Tuberculosis (TB) is a heterogeneous disease manifesting in a subset of individuals infected with aerosolized Mycobacterium tuberculosis (Mtb). Unlike human TB, murine infection results in uniformly high lung bacterial burdens and poorly organized granulomas. To develop a TB model that more closely resembles human disease, we infected mice with an ultra-low dose (ULD) of between 1–3 founding bacteria, reflecting a physiologic inoculum. ULD-infected mice exhibited highly heterogeneous bacterial burdens, well-circumscribed granulomas that shared features with human granulomas, and prolonged Mtb containment with unilateral pulmonary infection in some mice.
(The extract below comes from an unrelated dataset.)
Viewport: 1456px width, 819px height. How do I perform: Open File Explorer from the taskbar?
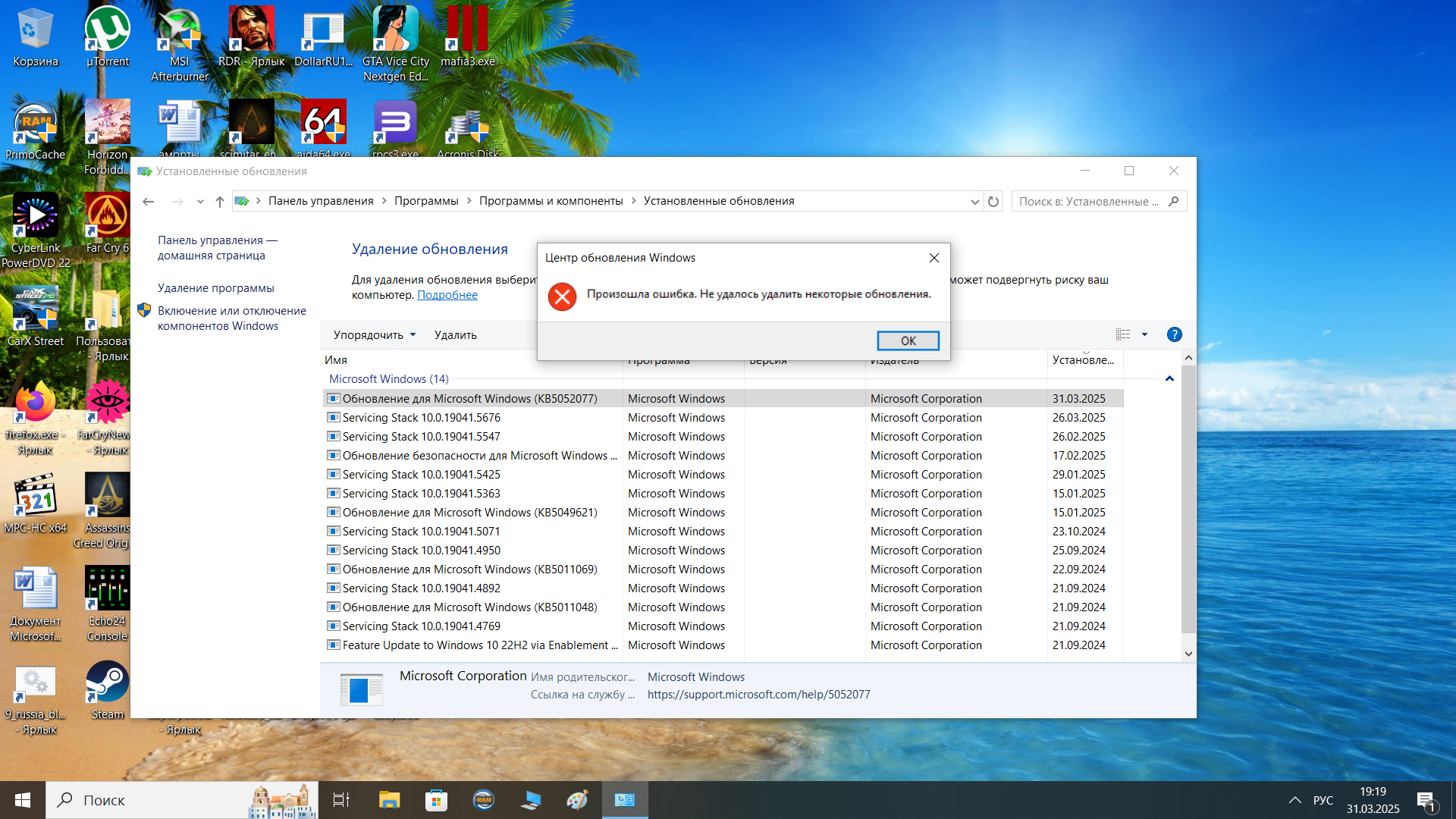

We identified blood RNA signatures in mice infected with an ULD or a conventional Mtb dose (50–100 CFU) that correlated with lung bacterial burdens and predicted Mtb infection outcomes across species, including risk of progression to active TB in humans. Overall, these findings highlight the potential of the murine TB model and show that ULD infection recapitulates key features of human TB.